Now here is the basic result. The distribution of consumption in the 2 methods the hybrid and the community method look the same. The red dotted curve and the blue curve look exactly the same. The PMT is significantly different and on an average is the better one. The government method is better then the community method. If you ask the community to get slightly less poor people on average, if you see, the green curve is peaked to the left of blue and red curve meaning that the government method is picking poor people better. Not big difference, though.

Basically if you look at the measure of mistargeting that is how many people who are not poor got added and how many poor got included in non poor, then you find there is a 3% difference. So the proportion of mistargeted people went down by 3% when you move to the government method. So you can say community did slightly worse on identifying the poor.

Actually, in terms of identifying the very poorest, people who are really below the poverty line, the community method does better. On the whole, however, it does not do better. This was what the government there was really interested in. We also asked them are you happy with the outcome. After the targeting was done, the money was distributed. Six months after all this was done, we went and asked  them that which did you think was a good process. The community by far preferred its own method. We then went to every household and privately asked them which method did they like and which they didn’t. We asked them on a scale of 1 to 10 where will you put the outcome and people were willing to put the community outcome at an higher level than the government outcome. People thought community outcome was fair even though as you can see it is worse in picking the poor people.

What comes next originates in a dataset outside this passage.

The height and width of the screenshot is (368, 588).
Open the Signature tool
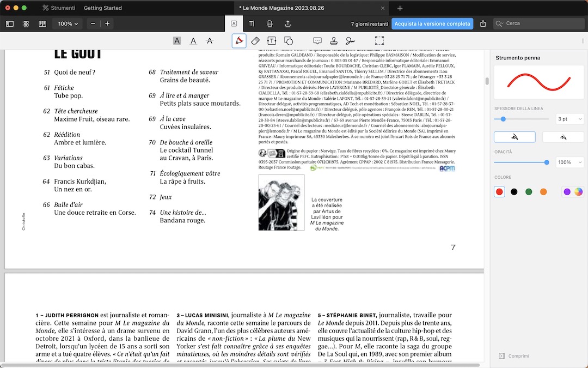coord(350,41)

So why did the government do better or differently? The first possibility is that the community is captured by the elite. The elite just take a decision and then they implement it. I said I will the look at two different versions - one is by asking the whole community to come and the other is by inviting just the top 10 village officials to come. It actually makes no difference whom you invite. Either you invite only the village officials or rest of the people, they pick the same people. It is not because of elite capturing it, somehow the elite just add their friends to it and so you get a different outcome.

The other thing we did is to randomize the order in which people were ranked. There are 400 people and you have to rank them one by one. So how did you do? We chose randomly who gets first rank and at the end it turns out that the people in the community does very well for the first half an hour and then they get tired and the errors keep going up. Towards the end, they were just saying put him anywhere. The community just got extremely tired of this thing. So we were just making demands of them for ranking this people we thought they must know. Who is poor would be easy for them to tell but they found it difficult as we randomized the order.

We could see exactly what was happening there. One way to look at that is to look at the correlation between how the village rank this people and they rank themselves. If they ask are you very poor, people say yes some say no. But it turns out that the community is much more sensitive to people’s self description than the government. The latter method actually pretty much ignores this information. We correlated that with what people say.

The community’s goals seem to be somewhat different than what the government method was doing. Interestingly the community seems to be identifying qualities of household that are not picked up by the government methods. It basically picks up per capita consumption but other things matter too. It matters whether you are lazy or not. The community is against lazy people. Those people who have a high level of education but at the same time live off others, the community thinks those people should not be treated as poor. The community thus has its own views on who deserves to be called poor.

If one has a high school education and the other has no education and they are earning the same amount, then the community’s view is the guy who has had high school education is lazy, that’s why he is not making the money that he should. So he is not poor. In a way they are not targeting consumption, they are taking a moral judgement on who is poor. On the other hand, anyone, even if you have the same consumption level, like a widow must be working very hard to have this consumption level. Then they reward those people, like if you are disabled, even with the same consumption level of somebody who is fully able, you are likely to be counted as poor.

So they are looking beyond consumption. This is a very interesting fact as the reason why the community does badly or does not meet up with the government’s aims, is not only, as I said, they get tired but the important part is they also have a different view of who is poor. There is moral judgement in that. We may agree or disagree with the moral judgement. The community is not trying to do what the government is asking them to do. So that is an important result to keep in mind.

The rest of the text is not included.